La sera tornammo a Cagliari da dove ripartimmo il giorno seguente con il sole per il nord della regione. Fui accompagnato da Francesca Casula (una delle anime di Liberos) fino a una località intermedia dove mi aspettava Luciana, una libraia venuta come molti di noi dai movimenti degli anni ’70, malinconica e tenace. Arrivammo a Macomer che faceva molto freddo e pioveva, alloggiavo da un affittacamere nella via principale, in una matrimoniale da commedia all’italiana con il letto in ottone smaltato, e l’incontro al Centro servizi culturali del pomeriggio fu molto partecipato. Il giorno seguente era domenica, fui invitato a pranzo dalle mie amiche libraie a casa loro in una palazzina della periferia. Finii il mio giro i giorni seguenti ad Alghero, alla piccola libreria-enoteca Cyrano, poi a Sassari, che ancora pioveva e pioveva, chiuso in un bed and breakfast nel centro storico a leggere il romanzo fluviale di Francesco Pecoraro La vita in tempo di pace, prima di fare l’incontro in una saletta della attivissima libreria Dessì.

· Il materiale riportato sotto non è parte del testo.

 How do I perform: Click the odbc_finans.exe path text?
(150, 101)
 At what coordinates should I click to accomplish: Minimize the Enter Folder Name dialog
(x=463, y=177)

Molti scrittori italiani potrebbero raccontare viaggi comunitari come questi organizzati da Liberos, un progetto nato in Sardegna per costruire nuove socialità a partire dal libro, e un modo per promuovere la lettura in tutto il territorio regionale. Viaggi che loro chiamano degli «Scrittori a piede Liberos», per i quali curano la programmazione, l’ufficio stampa, gli spostamenti, e sono qualcosa di diverso dalla promozione commerciale di un prodotto, ma favoriscono relazioni, facendo scoprire aspetti dell’isola per molti sconosciuti, e anche autori che difficilmente l’industria culturale avrebbe portato da quelle parti. Con un valore politico aggiunto nel ricostruire una rete fatta soprattutto di librerie indipendenti, oggi minacciate dai colossi come Amazon, dove resiste un’idea della lettura non omologata, dal pensiero ribelle e più colta, e di luoghi come biblioteche, piazze di piccoli paesi, coniugando cultura, etica e sostenibilità economica. La scelta del nome «Liberos» nella variante logudorese del sardo, e in un gioco di parole significa «libri» ma anche «liberi», filosofia di una iniziativa che coinvolge editori, scrittori, librai, bibliotecari e lettori in un circuito etico e virtuoso.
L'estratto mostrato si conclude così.